Other issues brought up in the trial in Dierker’s court included whether McKee has the necessary financing for the redevelopment plan, known as Northside Regeneration, and whether his projections of the kinds of home that would be sold there are realistic. Plaintiffs also questioned whether the entire area covered by the plan is blighted or whether some areas that are in good shape would be sacrificed.

Those issues didn’t come up specifically during Wednesday’s oral arguments, but they were covered in briefs submitted by both sides, as was the question so whether tax-increment financing is a good way to fund such efforts.

Said one brief filed on behalf of plaintiffs:

“Depending on whom one asks TIF’s either are a clever and honest way of creating incentives for developers to engage in economic activity which would not otherwise occur, or are shady schemes in which politicians and developers engage in crony capitalism to shift the risks of development to taxpayers, in which there are market distortions of the sort which recently brought America to her knees, in which homeowners and business people are expelled from their real property by eminent domain so that their property can be used by other private persons and not for public use, and in which government entities are starved of the new revenue that they would receive through organic economic growth.”

It added:

“In sum, the numbers presented by Northside are out of thin air, are not even close to based in reality, and as the final two examples show, are actually deceptive. Northside was either being run by inexperienced fools (doubtful), or was playing city officials for stooges (likely).”

Briefs filed on behalf of McKee and the city were considerably less colorful, concentrating instead on what they considered to be Dierker’s overly broad reach in declaring the city’s TIF ordinances outside the bounds of state law.

“The trial court’s definition,” one brief said, “ignores the purposefully broad language of the Act and fails to take into consideration the practical and economic realities of large-scale, phased development projects. Long term, area development projects — unlike their single building or single lot counterparts — depend upon the developers’ ability to react as economic and market forces and investor and user preferences change over time.”

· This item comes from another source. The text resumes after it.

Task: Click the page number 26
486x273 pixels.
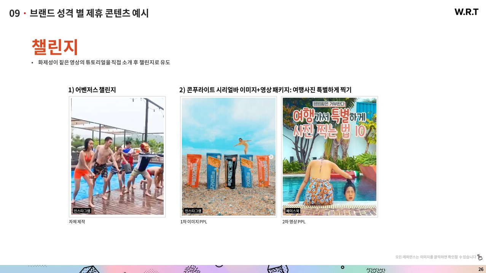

During arguments, Puricelli put it this way:

“We don’t have streets. We don’t have sewers. We can’t go to Home Depot and say come on in guys. We don’t have streets and sewers and electric to support it. We have to have that first.”

Carmody added that the city did not approve the McKee tax breaks lightly, and the court should respect the city’s judgment that his vision will succeed.

“It may be a failure. But the question before this court is should it be a judge, should it be a court, that says don’t even try it to someone who says I’m going to dedicated the rest of my life to make a difference.”

The court took the case under advisement.